06.03.2014 - 06.03.2014 36 °C
These Guys Totally Stole Our Outfits! Awkward.
Pat woke up feeling human, a significant improvement to the last couple days. We popped out to the dining area and had breakfast at the guest house. Pat, growing weary of plain eggs, had muesli and fruit. Kate had eggs, but spent the entire brekky coveting my muesli, even going so far as to steal a spoonful when she thought I wasn't looking. Sneaky Katie.
After some housekeeping and hotel booking we wandered down the road and found a place near the river boasting views of the mountains towering over the river below. Quite spectacular. Except for the smoke obscuring the view. Pat, not willing to risk his suspiciously calm stomach, played it safe with spaghetti, Kate thought she'd play it truly safe and order a local stirfry. Awful awful awful lunch for Kate. Is the person in the kitchen white? Not pork. Chopped, luke warm, but raw bacon chunks. Sickeningly salty and fatty. She still ate it. Why?? She feels quite ill. Pat's spaghetti was actually passable. Stomach still okay.
Overlooking the River, Terrible Visibility with the Smoke
Vang Vieng is completely unrecognizable from Kate's last visit. It's gone from a sleepy backpacker town where you have a look at the caves or a float down the river then sit in a cafe watching Friends (with the occasional goat wandering in) to a party haven.
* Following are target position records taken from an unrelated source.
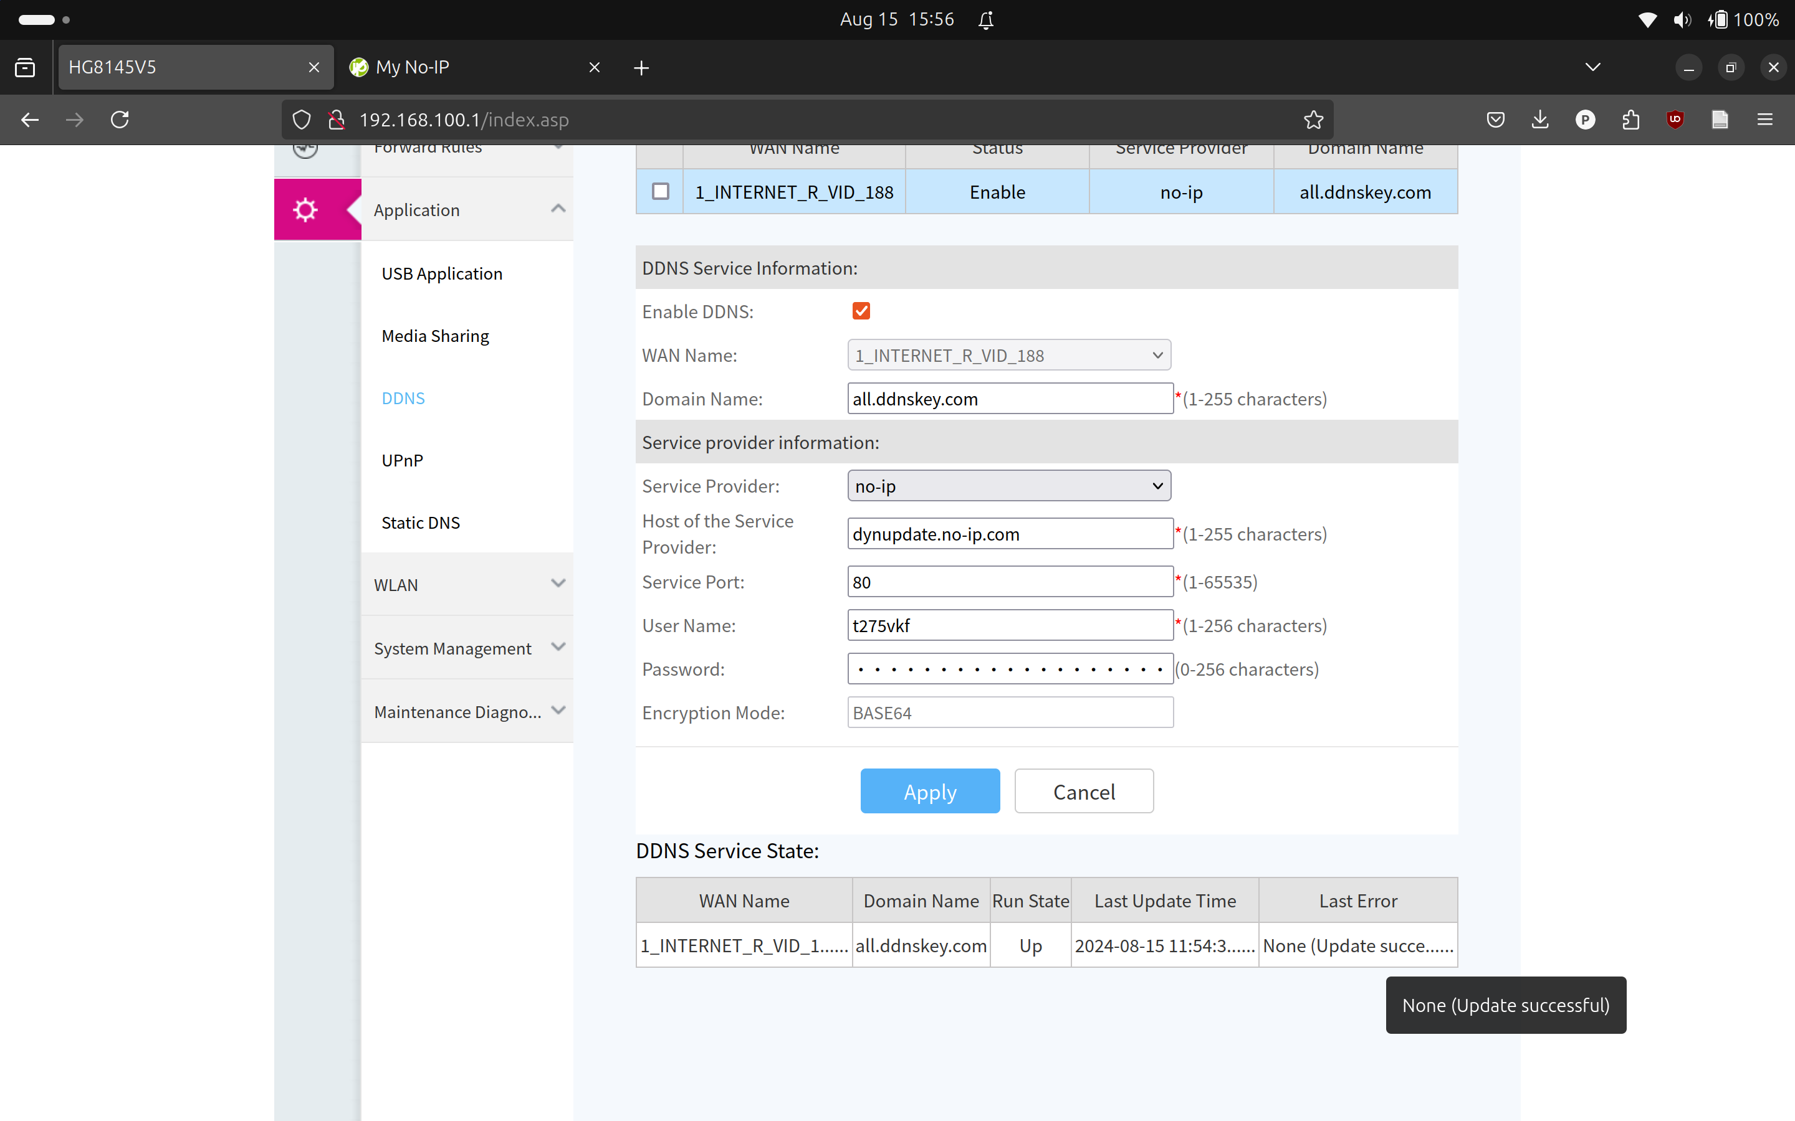Screen dimensions: 1795x1121
Task: Click the Domain Name input field
Action: click(1008, 398)
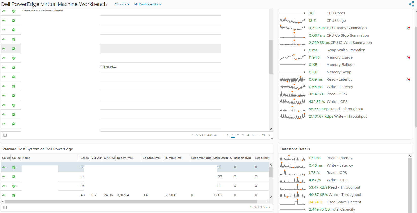Open column chooser icon under the 604-item list

tap(5, 135)
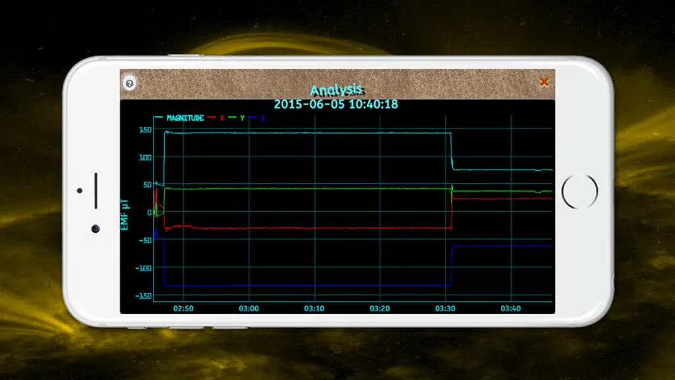The image size is (675, 380).
Task: Click the EMF µT axis label
Action: [x=125, y=214]
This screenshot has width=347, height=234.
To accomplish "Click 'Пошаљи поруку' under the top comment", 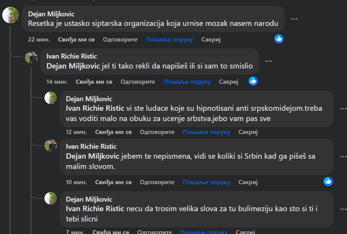I will 170,39.
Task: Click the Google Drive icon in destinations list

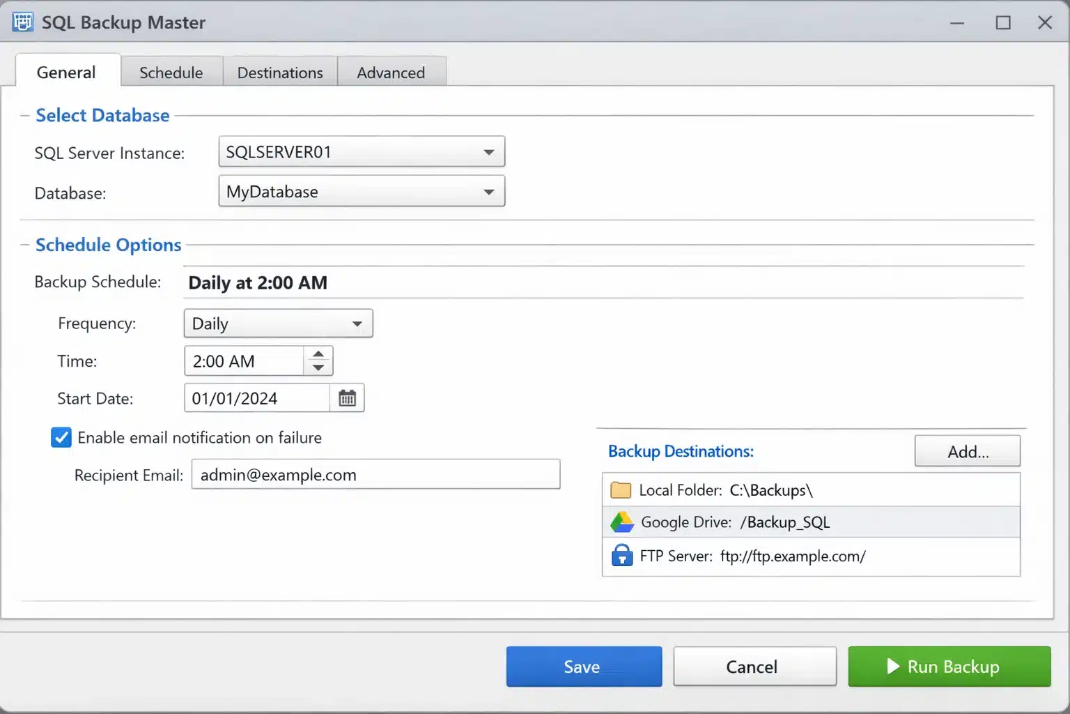Action: pyautogui.click(x=621, y=522)
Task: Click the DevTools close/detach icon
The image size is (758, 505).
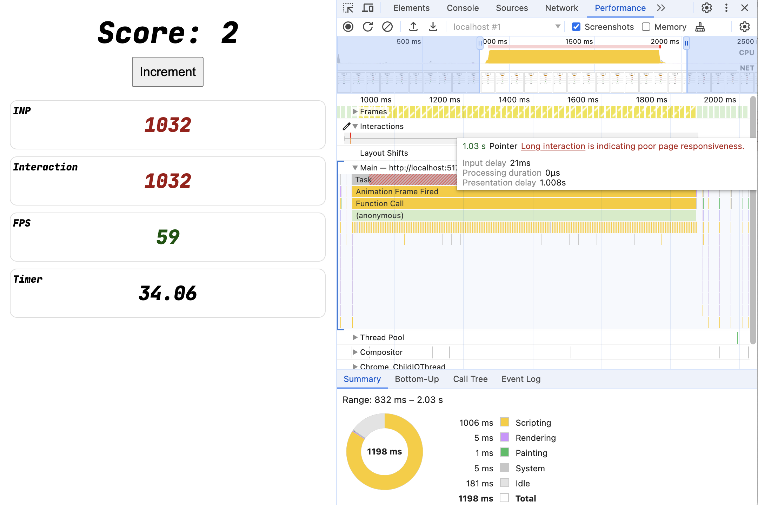Action: pos(744,8)
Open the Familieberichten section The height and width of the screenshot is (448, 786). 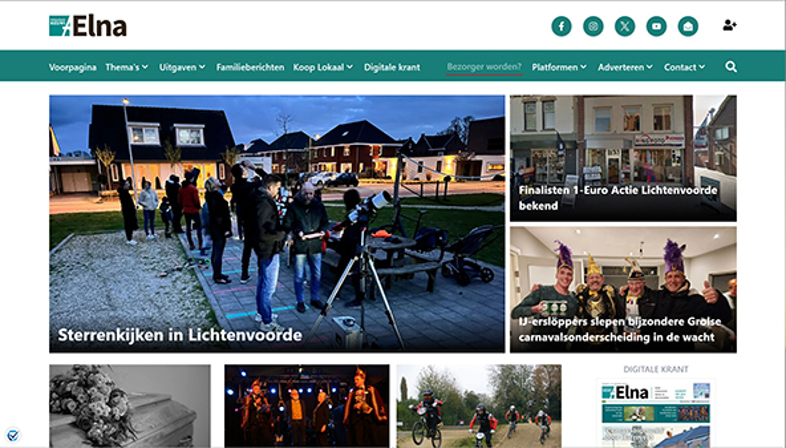pos(251,67)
Bars everywhere, loud blasting music, Thai (?) Woo girls cheering at seemingly everything... The average age looks to be 17? We feel old!
Although the Pollution Did Make For a Pretty Beautiful Sunset
We had a few beers in a few river side bars (or Kate did, Pat didn't trust his stomach) then when the karaoke got to be too much we wandered to a slightly quieter street where there was a carnival going on for the locals (games all still rigged, some things never change) and managed to find a cafe similar to Kate's memories playing South Park. After that DVD ended Pat had them put on Friends. Aw.
The Games Are Rigged In Laos Too
We had a very strange waiter. He clearly understood some English, but answered all of our statements with "what?". The first couple times we just repeated ourselves, only for him to respond "what?", and smile and laugh at us. Eventually we caught on to his little ruse and started answering him back with "what?". Over the course of a few drinks and nibbles, it degenerated into exchanges that were as follows:
Strange. Called it a night and went home.